Load Data from Amazon S3 using COPY
tip
Expected time: 5 minutes ⏱
Databend COPY can read object files(CSV or Parquet format) from Amazon S3 buckets, To understand Amazon S3’s core concepts please read Amazon S3 documentation.
Before you begin
- AWS Account:  This Quickstart uses Amazon S3 and requires an AWS account’s access key idandsecret access key.
- Databend: You will connect to the database and using COPY to pull data from your Amazon S3 bucket, please see How to deploy Databend.
Part 1: Creating an Amazon S3 Bucket and Adding a File
- On your local machine, create a text file with the following CSV contents and name it books.csv:
books.csv
Transaction Processing,Jim Gray,1992
Readings in Database Systems,Michael Stonebraker,2004
This CSV file field delimiter is , and the record delimiter is \n.
- In S3 create a bucket and upload books.csvto the bucket.
Part 2: Creating a Database and Table using COPY
create database book_db;
use book_db;
create table books
(
    title VARCHAR(255),
    author VARCHAR(255),
    date VARCHAR(255)
);
Now that the database and table have been created.
In Part 1 of this Quickstart, you uploaded the books.csv file to your bucket.

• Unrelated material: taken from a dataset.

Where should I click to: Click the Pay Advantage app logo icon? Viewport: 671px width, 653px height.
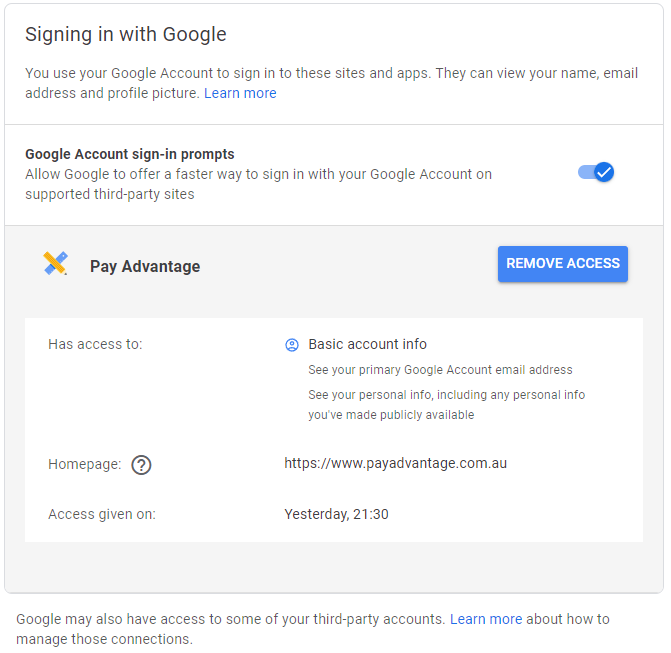tap(56, 263)
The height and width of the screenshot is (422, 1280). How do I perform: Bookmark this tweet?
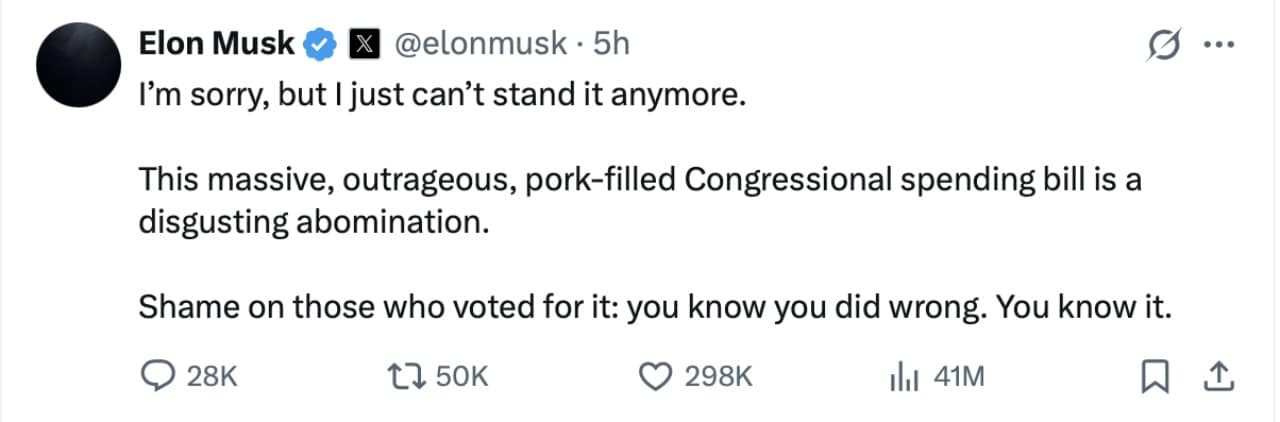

To use the COPY data loading, you will need the following information:
- The name of the S3 URI(s3://bucket/to/path/), such as: s3://databend-bohu/data/
- Your AWS account’s access keys, such as:- Access Key ID: your-access-key-id
- Secret Access Key: your-secret-access-key
 
Using this URI and keys, execute the following statement, replacing the placeholder values with your own:
copy into books
  from 's3://databend-bohu/data/'
  credentials=(aws_key_id='<your-access-key-id>' aws_secret_key='<your-secret-access-key>')
  pattern ='.*[.]csv'
  file_format = (type = 'CSV' field_delimiter = ','  record_delimiter = '\n' skip_header = 0);
Now, let's check the data to make sure data has actually loaded:
mysql> select * from books;
+------------------------------+----------------------+-------+
| title                        | author               | date  |
+------------------------------+----------------------+-------+
| Transaction Processing       |  Jim Gray            |  1992 |
| Readings in Database Systems |  Michael Stonebraker |  2004 |
+------------------------------+----------------------+-------+
tip
If the file(s) is large and we want to check the file format is ok to parse, we can use the SIZE_LIMIT:
copy into books
  from 's3://databend-bohu/data/'
  credentials=(aws_key_id='<your-access-key-id>' aws_secret_key='<your-secret-access-key>')
  pattern ='.*[.]csv'
  file_format = (type = 'CSV' field_delimiter = ','  record_delimiter = '\n' skip_header = 0)
  size_limit = 1; -- only load 1 rows